The PMod LED array was inspired by a post I spotted on twitter a long time ago, while i have used big colour displays and 7 segment displays it is always nice to make something relativilily simple. I this case an array of 128 LEDs, arranged to make a simple scrolling display.
Like all my boards, the schematic and PCB design was created using KiCAD, using the GN1640 chip which I purchased from LSCS a while back when building my 7 segement displays. The advantage of reusing this chip is that it allows me to make use of the code that I have already writen and used to control these displays.
Hand assembling these boards was relativity simple, although time consuming, takinga long time to fit all those LED’s one at a time. The first version of the board also had a footprint error for the GN1640, which while a simple fix was fustrating to discover after placing all those LED’s.

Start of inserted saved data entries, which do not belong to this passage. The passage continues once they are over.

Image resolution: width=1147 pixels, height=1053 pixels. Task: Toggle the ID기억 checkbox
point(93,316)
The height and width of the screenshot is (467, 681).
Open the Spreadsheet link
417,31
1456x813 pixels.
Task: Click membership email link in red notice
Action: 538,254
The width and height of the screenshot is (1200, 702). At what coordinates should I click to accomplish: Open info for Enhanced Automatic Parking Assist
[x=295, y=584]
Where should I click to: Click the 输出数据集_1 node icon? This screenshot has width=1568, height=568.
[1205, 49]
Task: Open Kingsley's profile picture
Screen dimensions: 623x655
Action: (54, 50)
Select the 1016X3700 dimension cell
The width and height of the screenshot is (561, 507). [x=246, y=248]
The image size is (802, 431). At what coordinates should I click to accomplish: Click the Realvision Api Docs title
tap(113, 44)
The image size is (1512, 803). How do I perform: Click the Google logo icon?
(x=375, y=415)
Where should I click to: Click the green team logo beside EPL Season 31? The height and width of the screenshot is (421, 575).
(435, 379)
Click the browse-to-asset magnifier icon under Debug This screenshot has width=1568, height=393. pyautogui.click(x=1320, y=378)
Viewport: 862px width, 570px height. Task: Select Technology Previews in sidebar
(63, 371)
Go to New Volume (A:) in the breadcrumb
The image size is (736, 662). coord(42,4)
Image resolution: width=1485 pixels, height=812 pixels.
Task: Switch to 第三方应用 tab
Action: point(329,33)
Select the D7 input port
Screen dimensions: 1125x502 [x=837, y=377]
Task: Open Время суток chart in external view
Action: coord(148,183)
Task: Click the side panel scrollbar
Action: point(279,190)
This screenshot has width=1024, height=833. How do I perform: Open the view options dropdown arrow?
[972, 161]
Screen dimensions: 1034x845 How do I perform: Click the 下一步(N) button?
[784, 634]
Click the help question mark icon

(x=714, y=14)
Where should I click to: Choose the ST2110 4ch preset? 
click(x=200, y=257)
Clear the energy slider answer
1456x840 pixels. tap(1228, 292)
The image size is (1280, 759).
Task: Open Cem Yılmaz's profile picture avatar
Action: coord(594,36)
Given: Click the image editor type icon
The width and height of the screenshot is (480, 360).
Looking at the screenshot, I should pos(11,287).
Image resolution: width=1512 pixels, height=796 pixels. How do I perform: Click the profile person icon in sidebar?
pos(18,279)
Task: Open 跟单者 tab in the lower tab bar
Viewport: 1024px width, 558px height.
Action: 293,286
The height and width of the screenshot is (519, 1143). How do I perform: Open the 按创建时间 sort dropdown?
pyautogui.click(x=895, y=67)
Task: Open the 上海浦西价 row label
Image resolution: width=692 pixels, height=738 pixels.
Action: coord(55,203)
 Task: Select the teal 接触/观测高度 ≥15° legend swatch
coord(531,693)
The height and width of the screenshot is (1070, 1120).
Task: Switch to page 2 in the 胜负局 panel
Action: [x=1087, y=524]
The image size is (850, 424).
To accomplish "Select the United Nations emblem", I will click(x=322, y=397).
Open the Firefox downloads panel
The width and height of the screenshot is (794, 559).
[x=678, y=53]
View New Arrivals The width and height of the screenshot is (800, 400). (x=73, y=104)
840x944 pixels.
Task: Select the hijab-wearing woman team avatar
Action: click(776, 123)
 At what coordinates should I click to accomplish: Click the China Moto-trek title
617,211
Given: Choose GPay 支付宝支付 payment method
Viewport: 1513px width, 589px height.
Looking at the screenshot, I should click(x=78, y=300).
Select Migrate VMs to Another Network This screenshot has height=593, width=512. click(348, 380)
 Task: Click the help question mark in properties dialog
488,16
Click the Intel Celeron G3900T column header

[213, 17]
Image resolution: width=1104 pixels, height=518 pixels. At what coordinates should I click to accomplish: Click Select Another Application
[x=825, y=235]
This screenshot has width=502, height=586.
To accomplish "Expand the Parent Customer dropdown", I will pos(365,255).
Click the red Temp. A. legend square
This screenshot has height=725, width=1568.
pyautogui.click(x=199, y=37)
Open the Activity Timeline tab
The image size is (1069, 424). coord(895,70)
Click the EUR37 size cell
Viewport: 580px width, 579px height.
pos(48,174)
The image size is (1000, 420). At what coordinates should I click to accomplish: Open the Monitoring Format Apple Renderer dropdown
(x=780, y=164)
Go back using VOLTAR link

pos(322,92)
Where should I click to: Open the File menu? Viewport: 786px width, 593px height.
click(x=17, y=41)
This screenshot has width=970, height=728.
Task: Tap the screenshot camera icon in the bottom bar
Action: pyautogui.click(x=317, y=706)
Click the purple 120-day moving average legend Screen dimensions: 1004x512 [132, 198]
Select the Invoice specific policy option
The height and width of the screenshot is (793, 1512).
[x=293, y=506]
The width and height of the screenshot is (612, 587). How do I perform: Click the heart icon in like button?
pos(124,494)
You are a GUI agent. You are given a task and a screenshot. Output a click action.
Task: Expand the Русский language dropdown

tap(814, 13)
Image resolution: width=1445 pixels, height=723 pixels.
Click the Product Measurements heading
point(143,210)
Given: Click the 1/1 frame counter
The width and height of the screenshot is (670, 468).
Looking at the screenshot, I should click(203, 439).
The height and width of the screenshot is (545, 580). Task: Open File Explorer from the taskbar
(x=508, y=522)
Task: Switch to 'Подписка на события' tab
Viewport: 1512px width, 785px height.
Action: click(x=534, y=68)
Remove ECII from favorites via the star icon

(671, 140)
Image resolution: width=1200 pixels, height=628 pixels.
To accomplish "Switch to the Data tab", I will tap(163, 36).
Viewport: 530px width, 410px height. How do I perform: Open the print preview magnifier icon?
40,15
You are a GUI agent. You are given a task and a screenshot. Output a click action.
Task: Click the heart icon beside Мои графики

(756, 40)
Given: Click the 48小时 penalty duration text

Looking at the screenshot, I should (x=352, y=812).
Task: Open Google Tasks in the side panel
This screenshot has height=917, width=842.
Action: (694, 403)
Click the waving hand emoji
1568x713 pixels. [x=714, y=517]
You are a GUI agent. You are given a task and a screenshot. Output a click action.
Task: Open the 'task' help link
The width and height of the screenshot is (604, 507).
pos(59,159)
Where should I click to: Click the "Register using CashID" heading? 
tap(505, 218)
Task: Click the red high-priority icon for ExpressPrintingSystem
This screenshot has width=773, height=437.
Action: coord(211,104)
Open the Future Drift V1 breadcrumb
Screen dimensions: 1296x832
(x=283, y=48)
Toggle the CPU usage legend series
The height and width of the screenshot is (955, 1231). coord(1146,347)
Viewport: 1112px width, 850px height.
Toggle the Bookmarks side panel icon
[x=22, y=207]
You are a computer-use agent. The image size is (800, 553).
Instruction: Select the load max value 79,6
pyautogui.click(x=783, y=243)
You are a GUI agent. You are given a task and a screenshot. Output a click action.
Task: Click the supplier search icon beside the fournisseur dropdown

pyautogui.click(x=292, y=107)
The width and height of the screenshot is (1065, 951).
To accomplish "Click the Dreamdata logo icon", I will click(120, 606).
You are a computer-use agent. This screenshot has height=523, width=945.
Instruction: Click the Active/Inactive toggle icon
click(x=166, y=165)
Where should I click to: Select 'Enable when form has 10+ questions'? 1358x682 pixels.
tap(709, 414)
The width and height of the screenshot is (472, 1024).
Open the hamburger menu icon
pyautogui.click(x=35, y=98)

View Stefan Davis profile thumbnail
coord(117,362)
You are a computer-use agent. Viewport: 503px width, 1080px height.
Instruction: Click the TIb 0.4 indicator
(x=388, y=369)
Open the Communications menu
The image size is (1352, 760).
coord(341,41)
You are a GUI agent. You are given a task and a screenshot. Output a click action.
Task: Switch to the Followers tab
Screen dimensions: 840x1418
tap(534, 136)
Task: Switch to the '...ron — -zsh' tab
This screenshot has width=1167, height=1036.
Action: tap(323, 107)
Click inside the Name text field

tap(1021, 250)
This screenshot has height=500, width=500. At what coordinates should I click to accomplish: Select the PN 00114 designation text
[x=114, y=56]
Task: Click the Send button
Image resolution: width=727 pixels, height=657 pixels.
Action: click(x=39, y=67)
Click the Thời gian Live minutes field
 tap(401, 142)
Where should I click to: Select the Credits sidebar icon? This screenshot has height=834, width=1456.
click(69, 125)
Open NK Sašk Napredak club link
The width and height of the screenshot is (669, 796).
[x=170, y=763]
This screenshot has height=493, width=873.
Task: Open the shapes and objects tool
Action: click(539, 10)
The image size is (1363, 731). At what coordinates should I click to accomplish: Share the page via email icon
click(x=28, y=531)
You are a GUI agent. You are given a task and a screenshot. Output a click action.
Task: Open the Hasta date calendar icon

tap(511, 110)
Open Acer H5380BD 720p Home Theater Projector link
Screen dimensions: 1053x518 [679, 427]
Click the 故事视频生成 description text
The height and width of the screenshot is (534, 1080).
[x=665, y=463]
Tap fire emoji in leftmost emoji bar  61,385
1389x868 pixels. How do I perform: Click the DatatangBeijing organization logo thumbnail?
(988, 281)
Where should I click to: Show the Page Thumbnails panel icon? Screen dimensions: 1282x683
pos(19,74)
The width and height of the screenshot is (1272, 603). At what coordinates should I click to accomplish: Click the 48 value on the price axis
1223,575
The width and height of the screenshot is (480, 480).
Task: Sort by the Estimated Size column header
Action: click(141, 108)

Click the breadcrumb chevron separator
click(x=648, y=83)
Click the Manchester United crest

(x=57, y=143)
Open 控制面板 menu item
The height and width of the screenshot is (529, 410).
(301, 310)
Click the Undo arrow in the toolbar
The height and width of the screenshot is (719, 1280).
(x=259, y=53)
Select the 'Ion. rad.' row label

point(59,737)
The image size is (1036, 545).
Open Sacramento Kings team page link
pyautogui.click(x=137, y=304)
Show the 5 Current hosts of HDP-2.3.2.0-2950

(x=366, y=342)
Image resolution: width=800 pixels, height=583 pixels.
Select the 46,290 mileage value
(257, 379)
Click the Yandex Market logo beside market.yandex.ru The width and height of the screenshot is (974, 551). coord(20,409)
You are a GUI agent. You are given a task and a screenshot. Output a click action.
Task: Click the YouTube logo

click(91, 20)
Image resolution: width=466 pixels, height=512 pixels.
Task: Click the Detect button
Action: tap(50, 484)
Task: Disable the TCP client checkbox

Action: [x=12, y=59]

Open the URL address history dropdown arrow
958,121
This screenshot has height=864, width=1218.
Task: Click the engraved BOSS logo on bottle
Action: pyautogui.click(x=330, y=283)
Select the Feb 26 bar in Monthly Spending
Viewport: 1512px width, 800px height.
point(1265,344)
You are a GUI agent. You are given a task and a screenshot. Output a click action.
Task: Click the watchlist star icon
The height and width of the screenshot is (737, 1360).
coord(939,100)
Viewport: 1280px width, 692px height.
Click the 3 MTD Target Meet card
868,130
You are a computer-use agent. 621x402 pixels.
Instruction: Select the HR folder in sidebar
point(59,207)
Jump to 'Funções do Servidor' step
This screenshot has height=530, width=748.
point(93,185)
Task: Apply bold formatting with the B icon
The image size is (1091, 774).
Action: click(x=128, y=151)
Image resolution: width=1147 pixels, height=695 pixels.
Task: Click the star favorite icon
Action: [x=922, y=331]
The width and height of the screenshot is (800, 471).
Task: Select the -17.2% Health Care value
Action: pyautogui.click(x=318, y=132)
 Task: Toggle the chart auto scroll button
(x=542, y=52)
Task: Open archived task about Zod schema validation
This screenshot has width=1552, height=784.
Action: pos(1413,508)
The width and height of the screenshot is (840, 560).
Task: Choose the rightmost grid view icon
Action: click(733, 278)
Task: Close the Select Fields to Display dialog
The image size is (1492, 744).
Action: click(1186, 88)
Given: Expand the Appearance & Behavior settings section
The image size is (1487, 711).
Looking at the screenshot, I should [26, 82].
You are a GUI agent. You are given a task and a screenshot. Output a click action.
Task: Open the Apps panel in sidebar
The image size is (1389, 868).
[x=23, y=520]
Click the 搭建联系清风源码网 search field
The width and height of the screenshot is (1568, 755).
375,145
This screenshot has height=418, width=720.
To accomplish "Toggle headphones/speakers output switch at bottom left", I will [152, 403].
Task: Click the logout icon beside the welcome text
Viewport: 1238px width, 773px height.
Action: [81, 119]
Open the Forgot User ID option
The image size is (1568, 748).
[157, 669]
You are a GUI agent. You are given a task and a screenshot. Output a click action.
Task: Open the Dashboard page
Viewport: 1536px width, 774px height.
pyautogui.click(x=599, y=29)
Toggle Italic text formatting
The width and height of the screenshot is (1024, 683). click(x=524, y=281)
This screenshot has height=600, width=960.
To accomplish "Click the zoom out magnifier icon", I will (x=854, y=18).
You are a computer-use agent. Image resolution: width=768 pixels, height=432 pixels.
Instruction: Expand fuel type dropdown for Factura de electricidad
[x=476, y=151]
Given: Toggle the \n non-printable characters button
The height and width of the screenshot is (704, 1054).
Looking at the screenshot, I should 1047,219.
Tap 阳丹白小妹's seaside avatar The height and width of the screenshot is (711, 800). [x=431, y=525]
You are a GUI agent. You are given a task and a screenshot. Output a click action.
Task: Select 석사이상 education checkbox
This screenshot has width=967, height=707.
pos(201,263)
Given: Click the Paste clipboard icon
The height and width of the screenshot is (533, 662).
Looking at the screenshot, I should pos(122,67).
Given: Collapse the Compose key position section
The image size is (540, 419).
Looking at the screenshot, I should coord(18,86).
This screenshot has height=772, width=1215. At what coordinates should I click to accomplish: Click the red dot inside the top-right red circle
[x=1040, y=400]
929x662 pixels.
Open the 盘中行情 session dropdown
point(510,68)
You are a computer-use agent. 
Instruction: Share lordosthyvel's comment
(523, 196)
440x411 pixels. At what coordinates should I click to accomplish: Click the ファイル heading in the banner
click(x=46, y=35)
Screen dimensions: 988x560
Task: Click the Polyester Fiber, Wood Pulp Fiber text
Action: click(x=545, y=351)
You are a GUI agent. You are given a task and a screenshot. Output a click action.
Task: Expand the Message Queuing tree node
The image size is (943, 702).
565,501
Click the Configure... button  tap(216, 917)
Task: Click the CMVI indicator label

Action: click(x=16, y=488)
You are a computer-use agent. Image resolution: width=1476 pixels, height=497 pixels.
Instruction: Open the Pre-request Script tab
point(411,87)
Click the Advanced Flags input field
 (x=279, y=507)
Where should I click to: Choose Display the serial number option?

With the boards assembled the next task is the software, thankfully using the same parts of in the 7 segement display saved a lot of the hand work here as the commands for controlling the array all wrapped up in a class that is designed to run on the RP2040 PMod Boards. For this example I’m using the PMod Mini Board, which has a single PMod Connector and is ideal for testing this board.
For building up the scroling example I make use of the C++ object I created for the 7 segment displays which provides the setup functionality as well as the ability to set the display using the txData function, but the other 7 Segement specific functions aren’t used.
class MyLedDisp
{
private:
uint8_t pin_clk;
uint8_t pin_data;
public:
MyLedDisp(int data_pin , int clk_pin);
void enable();
void txData(uint8_t pos, uint8_t data);
void setDisplay(uint8_t data[16]);
void setValue(double value, uint8_t decimal);
void setValue2(double value1, double value2, uint8_t decimal);
};
Because i’m using the txData function to directly drive the LED values, I need a library of characters that can be displayed, for this I created a quick library of characters, with 8 bit values for each line of the display then a way of looking up the character created.
// Charcater E
character_value[4] = 'E';
character_len[4] = 3;
character_store[4][0] = 0b11111111;
character_store[4][1] = 0b10010001;
character_store[4][2] = 0b10010001;
character_store[4][3] = 0b00000000;
Using this library of characters and associtated LED positions, I can specify a string which in the example here is MERRY CHRISTMAS and work though the characters to fill up our display buffer display_buff that has all these characters and spaces assigned to them.
int counter = 15;
char my_str[20] = "MERRY CHRISTMAS";
for(int my_char=0; my_char<15; my_char++){
for(int i=0; i<26; i++){
if (my_str[my_char] == character_value[i]){
for(int j=0; j<character_len[i]; j++){
display_buff[counter] = character_store[i][j];
counter++;
}
display_buff[counter] = 0;
counter++;
}
}
if (32 == my_str[my_char]){
counter = counter +4;
}
}
With the character all turned into one giant array int8’s which we can then send them onto the display. By moving our reference point every 100ms we can create the appearance of the message sloly scrolling across the disaply, with a blank period at both the start and end we can then wrap round to the start of the message here as well.
while(1){
uint8_t my_disp[16];
for(uint8_t pos = 0; pos<16; pos++){
my_disp[pos] = 0b00000000;
}
for(uint8_t main_pos = 0; main_pos<(total_len); main_pos++){
for(uint8_t pos = 0; pos<16; pos++){
my_disp[pos] = display_buff[main_pos+pos];
}
Display2.setDisplay(my_disp);
sleep_ms(100);
}
}
This creates a scrolling message on the display, which can be specified at compile time. This example shows just one way in which a display line this can be used, but it also allows a more graphical display than the 7 Segment Displays that I have perviously used, allowing for more creataivity in the use of these displays.